## WORK TO DO
Please pick out and copy each line of the data below that contains the string "pyautogui".

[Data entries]
----------------------------------------
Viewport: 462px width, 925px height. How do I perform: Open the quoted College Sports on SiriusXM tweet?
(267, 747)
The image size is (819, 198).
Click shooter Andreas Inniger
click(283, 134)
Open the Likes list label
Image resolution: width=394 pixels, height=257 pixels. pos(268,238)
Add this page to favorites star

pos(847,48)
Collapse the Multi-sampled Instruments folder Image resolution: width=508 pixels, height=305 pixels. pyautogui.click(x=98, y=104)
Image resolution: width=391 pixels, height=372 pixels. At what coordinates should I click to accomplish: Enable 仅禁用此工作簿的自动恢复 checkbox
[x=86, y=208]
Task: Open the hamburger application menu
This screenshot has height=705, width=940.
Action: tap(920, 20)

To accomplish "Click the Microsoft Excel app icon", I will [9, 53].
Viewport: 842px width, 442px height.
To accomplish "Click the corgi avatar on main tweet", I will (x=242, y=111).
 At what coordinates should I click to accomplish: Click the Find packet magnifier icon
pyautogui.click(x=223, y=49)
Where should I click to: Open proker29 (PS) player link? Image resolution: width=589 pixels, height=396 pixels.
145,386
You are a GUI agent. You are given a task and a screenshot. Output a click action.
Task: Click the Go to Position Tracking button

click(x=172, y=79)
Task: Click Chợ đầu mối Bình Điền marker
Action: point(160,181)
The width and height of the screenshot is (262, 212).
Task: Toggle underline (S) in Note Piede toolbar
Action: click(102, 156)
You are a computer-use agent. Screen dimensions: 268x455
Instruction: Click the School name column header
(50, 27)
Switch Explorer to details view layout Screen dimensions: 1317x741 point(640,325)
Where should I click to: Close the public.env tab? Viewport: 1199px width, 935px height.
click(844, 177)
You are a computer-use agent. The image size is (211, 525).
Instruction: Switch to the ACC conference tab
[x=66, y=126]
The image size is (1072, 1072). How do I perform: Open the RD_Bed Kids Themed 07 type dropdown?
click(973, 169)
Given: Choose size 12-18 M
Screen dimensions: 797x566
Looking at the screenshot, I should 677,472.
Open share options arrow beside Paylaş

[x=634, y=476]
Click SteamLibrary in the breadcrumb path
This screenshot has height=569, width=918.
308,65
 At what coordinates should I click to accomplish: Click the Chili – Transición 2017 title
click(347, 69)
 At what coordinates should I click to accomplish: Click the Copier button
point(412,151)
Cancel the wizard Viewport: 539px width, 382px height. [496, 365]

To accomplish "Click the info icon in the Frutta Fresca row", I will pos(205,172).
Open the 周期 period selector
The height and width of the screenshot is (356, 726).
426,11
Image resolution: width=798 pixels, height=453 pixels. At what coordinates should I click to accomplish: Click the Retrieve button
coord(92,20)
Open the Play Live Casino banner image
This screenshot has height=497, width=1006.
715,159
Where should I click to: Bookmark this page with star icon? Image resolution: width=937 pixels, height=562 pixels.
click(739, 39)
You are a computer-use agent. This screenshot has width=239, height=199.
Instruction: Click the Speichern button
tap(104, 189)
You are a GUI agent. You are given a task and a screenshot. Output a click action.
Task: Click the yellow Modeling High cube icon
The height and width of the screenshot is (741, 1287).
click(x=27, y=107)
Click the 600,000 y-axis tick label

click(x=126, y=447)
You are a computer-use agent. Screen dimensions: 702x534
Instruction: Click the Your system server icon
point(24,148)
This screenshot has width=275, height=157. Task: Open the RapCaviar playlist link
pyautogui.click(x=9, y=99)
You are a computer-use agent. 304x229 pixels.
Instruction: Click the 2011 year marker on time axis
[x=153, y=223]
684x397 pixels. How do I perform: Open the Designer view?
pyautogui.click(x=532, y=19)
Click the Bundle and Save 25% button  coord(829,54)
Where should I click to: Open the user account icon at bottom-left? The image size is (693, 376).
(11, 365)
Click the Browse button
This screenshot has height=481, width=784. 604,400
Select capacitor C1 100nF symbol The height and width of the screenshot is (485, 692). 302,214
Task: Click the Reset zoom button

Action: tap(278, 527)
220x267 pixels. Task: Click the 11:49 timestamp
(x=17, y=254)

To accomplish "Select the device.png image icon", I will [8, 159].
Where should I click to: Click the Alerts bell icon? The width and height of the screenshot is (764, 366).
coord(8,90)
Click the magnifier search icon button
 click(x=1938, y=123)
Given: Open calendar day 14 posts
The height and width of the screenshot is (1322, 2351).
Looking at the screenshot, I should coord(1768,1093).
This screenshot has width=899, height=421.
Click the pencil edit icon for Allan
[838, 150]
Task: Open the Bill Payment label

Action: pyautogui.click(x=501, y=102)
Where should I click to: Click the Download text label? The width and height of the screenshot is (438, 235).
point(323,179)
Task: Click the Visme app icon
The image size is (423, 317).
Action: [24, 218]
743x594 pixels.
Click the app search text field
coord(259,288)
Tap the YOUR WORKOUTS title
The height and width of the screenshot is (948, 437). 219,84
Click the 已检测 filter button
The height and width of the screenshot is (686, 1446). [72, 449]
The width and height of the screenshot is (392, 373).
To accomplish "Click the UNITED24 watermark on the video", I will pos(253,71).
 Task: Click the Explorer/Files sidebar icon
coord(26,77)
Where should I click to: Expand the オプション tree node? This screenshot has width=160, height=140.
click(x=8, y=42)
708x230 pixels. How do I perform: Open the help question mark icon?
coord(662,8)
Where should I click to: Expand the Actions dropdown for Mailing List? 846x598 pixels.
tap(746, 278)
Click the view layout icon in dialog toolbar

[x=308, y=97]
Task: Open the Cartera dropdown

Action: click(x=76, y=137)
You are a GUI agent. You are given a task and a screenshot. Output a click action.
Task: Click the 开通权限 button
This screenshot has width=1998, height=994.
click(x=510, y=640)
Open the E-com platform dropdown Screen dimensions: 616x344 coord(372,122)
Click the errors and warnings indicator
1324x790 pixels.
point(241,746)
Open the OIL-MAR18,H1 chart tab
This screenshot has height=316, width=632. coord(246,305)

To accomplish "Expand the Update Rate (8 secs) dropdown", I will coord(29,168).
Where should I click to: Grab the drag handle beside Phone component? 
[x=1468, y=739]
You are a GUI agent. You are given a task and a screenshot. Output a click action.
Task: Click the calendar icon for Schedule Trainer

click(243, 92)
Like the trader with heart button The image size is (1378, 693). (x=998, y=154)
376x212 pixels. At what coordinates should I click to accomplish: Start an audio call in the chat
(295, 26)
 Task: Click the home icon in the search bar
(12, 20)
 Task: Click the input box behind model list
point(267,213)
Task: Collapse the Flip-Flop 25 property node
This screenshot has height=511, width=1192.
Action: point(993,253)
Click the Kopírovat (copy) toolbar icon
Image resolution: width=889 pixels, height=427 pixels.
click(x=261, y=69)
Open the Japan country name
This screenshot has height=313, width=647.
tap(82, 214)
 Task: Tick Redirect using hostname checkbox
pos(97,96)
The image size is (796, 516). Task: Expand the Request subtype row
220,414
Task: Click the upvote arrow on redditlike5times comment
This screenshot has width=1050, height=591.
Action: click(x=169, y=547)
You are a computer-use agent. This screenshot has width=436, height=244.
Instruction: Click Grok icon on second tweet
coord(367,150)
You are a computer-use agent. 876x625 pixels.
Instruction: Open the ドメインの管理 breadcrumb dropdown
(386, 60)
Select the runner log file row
----------------------------------------
## REPLY TO THE TASK
Collapse the Multi-sampled Instruments folder Image resolution: width=508 pixels, height=305 pixels. pyautogui.click(x=98, y=104)
pyautogui.click(x=223, y=49)
pyautogui.click(x=9, y=99)
pyautogui.click(x=532, y=19)
Action: pyautogui.click(x=501, y=102)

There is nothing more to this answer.